Ms George was one of six library managers who, between them, were responsible for managing the Council’s 12 libraries. As a result of funding cuts in 2011, the Council decided to close six of the libraries and reduce the number of managers from six to two. Ms George was unsuccessful in obtaining one of the new posts and was therefore made redundant.

As part of the Council’s redeployment procedure, she was offered a job as a customer service officer (CSO), albeit at a lower grade and in a different location. However, although she was contractually entitled to a trial period under the Council’s managing change policy, it refused to offer it to her on the ground that the new job was within the same service as her old job. As a result, she refused to accept the offer of the CSO post and was dismissed for redundancy.
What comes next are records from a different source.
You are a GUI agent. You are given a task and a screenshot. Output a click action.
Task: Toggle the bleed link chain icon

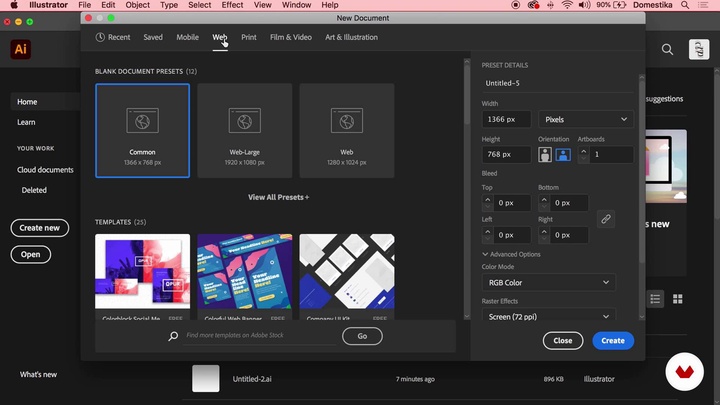coord(605,219)
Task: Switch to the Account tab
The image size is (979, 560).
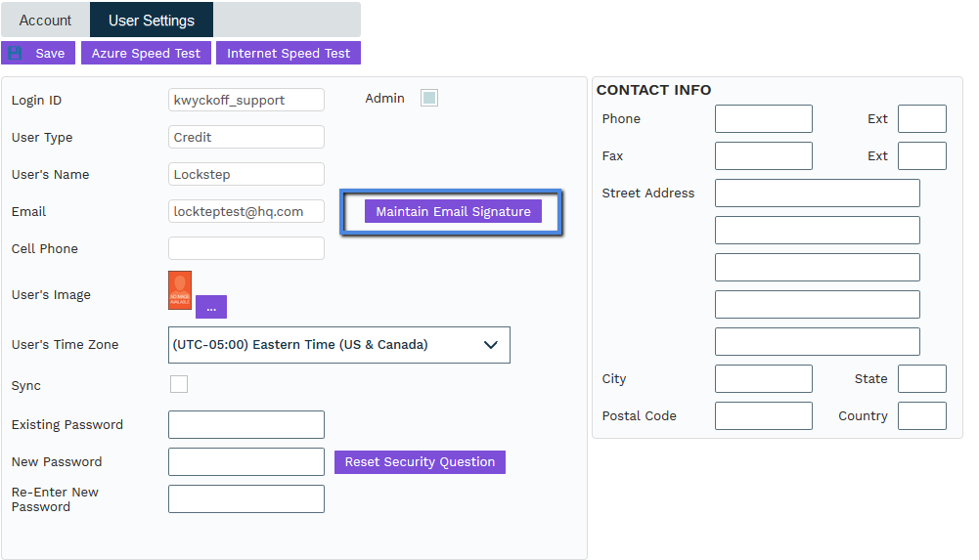Action: (x=45, y=20)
She then brought a claim for unfair dismissal on the basis that the failure to offer a trial period meant that the dismissal was automatically unfair.

Tribunal decision

Although the tribunal found that Ms George had a contractual right to a trial period, it found the dismissal was still fair on the following grounds:

  • She was familiar with the more limited duties of the CSO post, having trained new CSOs
  • She knew where she would be based and had worked there previously
  • She knew that her salary as library manager would be preserved for a year
  • She knew the managers to whom she would report, all of whom were professionals who could “work together”
  • She knew that she would receive a redundancy payment even if she refused the CSO job.
  • She did not cite the failure to offer her a trial period as one of the reasons in her letter in which she turned down the offer of the CSO post.

EAT decision

The EAT, however, disagreed. Given that the Council had conceded that the failure to offer the trial period was unlawful, it was hard to understand how the tribunal could then conclude that the dismissal was “fair and reasonable”.

It then provided guidance for the tribunal and remitted the issue for it to reconsider its decision. However, on two occasions the tribunal came to the same decision. That is, that the dismissal was fair.
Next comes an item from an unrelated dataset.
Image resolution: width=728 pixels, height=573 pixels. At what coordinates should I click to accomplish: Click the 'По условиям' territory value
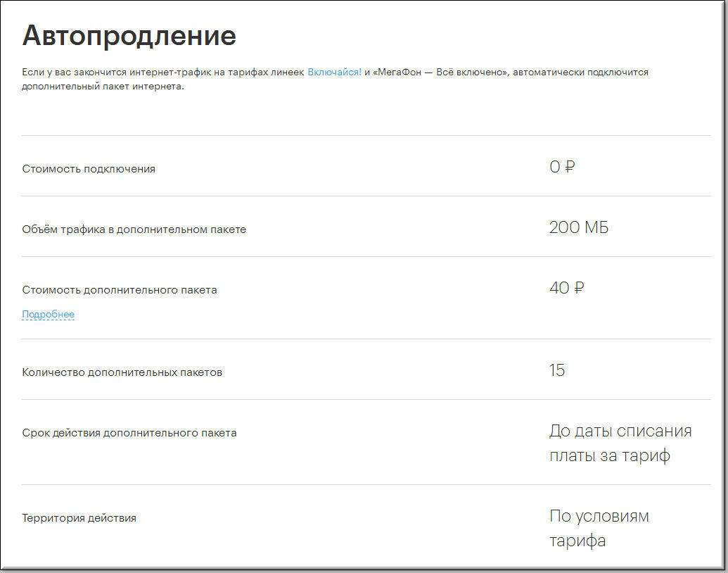(599, 516)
On this, the third time Ms George appealed to the EAT, the Appeal Tribunal remitted the case to a newly constituted tribunal on the basis that the tribunal had failed to have regard to the benefit of a trial period for Ms George.

In particular the EAT said that the tribunal should consider the fact that she wanted to try out the job because she was going to be managed by a new manager, who had previously worked under her, and about whom she had complained in the past. It was, therefore important both for the claimant and the new manager “to try out the relationship in this new role”.


This is an unusual judgment in which a matter was appealed to the EAT on two separate occasions to consider the same point after the first instance tribunal failed to follow the initial guidance given. The case related to the significance of trial periods in redundancy dismissals. Whilst the judgment largely stands on its own facts it does provide that in the majority of cases the failure by the employer to offer a trial period in an alternative role, where one is available, will render a dismissal by reason of redundancy to be unfair.